What are your thoughts about Virgil Abloh, who has been largely talked about in fashion this year, especially with regard to his Louis Vuitton appointment?
“Him being from Chicago — and because it’s like a second home to me — I know what fashion means to Chicago. This ain’t nothing new. My OG in Chicago, Jay Boogie, was making leather jackets for Biggie Smalls back in the day. It goes deep. For Virgil, the day it happened, I was so happy. The only thing that pissed me off about it was, I was waiting for Nike to do that. Nike was supposed to step up and do that. Because he single-handedly made us look back at Nike differently, and I was waiting on that part, but it didn’t happen. But then when I saw it happened with Louis, I felt good. I was up that morning, texting and sending screenshots because I felt like I won. Him winning is me winning. And I understand people [having adverse responses] but no, man — it ain’t that. You got to be in those buildings and in those situations to understand where we can go even more. If we ain’t in the building, how are we gonna know? He’s in the building now, so the door is open for the next kid to come from the same situation and be in the building. I love it.”

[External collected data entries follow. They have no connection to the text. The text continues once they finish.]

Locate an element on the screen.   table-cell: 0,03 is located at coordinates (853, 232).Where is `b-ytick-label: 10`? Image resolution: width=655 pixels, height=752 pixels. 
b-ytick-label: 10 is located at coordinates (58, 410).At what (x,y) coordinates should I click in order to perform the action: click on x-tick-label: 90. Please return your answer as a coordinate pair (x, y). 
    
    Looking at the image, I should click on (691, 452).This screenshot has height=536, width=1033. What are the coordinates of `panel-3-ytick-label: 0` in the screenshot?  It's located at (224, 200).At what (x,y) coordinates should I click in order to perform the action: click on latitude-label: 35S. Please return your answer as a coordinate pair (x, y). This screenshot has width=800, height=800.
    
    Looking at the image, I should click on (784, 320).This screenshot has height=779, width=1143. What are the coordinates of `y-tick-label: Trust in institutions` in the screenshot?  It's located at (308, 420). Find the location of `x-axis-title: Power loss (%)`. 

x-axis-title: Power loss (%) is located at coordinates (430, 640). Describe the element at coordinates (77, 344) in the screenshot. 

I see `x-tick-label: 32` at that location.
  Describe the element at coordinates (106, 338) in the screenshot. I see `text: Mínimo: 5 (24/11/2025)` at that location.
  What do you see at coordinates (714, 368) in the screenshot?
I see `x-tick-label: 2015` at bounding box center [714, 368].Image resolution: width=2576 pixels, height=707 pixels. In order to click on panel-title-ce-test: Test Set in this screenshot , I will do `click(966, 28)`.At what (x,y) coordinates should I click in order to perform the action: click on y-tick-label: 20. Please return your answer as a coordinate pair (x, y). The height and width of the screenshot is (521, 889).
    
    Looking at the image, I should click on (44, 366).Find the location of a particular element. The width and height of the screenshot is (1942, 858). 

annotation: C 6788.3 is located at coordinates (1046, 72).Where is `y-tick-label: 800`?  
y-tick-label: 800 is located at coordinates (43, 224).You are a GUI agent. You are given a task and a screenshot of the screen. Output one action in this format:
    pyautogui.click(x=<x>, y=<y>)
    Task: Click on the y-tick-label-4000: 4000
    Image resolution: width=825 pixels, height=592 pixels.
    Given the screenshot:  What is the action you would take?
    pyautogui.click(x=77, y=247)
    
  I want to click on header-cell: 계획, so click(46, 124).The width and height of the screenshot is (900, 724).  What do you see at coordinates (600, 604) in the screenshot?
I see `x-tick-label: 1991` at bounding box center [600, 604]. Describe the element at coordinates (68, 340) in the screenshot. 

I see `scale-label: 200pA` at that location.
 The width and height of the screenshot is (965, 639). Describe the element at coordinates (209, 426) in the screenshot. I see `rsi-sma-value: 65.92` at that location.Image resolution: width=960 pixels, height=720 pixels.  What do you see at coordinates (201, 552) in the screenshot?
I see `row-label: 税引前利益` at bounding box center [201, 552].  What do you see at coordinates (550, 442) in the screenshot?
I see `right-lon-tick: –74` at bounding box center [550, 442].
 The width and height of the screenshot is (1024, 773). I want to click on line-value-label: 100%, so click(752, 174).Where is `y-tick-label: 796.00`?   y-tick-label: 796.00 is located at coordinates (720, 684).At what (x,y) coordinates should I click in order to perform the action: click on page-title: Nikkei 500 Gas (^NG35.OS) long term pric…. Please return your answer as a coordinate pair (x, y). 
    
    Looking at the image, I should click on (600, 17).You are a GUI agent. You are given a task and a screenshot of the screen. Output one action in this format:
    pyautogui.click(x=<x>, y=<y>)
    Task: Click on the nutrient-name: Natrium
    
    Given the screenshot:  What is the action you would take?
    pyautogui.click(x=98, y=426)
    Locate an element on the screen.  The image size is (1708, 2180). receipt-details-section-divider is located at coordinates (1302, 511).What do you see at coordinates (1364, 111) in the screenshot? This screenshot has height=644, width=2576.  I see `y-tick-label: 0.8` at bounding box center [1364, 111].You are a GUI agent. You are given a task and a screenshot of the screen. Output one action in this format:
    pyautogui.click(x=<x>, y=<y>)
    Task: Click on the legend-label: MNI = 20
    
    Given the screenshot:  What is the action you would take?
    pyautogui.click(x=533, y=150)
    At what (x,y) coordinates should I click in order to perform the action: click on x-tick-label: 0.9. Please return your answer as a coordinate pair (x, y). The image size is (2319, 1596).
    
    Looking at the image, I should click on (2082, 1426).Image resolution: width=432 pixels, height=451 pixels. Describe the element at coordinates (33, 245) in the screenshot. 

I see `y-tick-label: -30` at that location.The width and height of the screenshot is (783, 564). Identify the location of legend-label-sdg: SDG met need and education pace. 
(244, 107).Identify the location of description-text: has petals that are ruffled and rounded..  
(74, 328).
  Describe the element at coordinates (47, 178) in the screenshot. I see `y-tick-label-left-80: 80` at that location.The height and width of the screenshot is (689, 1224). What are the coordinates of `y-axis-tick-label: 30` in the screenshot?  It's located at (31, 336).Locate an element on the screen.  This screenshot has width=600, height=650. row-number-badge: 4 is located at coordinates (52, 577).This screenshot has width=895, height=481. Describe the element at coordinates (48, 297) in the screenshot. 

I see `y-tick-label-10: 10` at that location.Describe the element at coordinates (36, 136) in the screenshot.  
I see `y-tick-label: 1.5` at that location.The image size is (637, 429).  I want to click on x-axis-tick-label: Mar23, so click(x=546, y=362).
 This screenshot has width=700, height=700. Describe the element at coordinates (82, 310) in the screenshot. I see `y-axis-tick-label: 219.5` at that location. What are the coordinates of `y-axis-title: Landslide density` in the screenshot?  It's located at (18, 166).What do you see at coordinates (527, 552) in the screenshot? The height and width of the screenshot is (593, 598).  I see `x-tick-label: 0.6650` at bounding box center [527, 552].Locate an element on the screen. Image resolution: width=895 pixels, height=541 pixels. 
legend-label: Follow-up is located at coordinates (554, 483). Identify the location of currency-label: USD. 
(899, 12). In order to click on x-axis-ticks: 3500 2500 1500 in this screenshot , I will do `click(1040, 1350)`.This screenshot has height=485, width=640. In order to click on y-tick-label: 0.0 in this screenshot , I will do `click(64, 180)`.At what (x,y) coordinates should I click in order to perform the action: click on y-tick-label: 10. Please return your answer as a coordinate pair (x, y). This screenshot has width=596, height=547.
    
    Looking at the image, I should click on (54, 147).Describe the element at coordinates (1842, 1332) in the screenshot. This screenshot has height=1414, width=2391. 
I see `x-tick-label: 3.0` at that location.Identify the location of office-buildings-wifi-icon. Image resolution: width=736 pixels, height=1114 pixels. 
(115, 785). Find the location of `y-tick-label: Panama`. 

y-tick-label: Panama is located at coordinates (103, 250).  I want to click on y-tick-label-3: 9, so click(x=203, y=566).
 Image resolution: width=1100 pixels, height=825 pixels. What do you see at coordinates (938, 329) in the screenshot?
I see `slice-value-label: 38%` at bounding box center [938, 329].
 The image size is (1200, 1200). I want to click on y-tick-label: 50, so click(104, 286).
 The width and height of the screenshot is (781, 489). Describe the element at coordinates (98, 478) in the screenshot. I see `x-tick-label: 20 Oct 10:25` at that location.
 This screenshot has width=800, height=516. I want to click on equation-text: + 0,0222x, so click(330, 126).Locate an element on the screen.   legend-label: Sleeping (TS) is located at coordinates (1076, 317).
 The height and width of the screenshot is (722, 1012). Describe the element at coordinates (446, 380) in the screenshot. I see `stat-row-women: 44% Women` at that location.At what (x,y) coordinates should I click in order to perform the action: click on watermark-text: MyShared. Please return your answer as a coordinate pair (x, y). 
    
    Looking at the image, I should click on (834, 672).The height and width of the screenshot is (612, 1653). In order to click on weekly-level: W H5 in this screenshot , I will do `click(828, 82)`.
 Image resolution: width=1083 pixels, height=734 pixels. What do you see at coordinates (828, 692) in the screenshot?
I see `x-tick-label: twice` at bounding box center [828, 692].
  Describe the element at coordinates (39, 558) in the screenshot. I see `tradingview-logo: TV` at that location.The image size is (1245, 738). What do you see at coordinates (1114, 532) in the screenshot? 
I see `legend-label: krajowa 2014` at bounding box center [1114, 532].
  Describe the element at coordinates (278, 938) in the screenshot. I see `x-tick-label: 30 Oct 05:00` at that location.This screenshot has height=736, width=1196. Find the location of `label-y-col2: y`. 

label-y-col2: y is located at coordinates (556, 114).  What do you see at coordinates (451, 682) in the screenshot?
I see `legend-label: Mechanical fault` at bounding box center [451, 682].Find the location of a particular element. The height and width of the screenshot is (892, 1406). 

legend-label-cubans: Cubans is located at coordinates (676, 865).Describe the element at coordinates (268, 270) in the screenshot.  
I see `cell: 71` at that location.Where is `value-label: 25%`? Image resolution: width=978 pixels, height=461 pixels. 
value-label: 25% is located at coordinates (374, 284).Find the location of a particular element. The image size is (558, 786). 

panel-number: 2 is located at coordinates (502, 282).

How has working with fashion at Roc Nation impacted your creative direction in your personal endeavors and vice versa?
“For me, it all starts from your lead. Jay is our lead, and what he instills in me and what I see from a fashion standpoint is how he’s been confident in everything he does. When you talk about fashion, fashion is more about confidence than the clothes. So to walk in that building and walk out every day with confidence booming? To me, I’m [going to] win. [I’m going to] always be in the conversation. People get caught up in the clothes — no. If you ain’t got confidence, we can all buy the same clothes and it ain’t coming off the right way. Confidence, that’s what our building persists of. That’s what Jay stands for, and I think giving that off to each other, that’s why we still here.”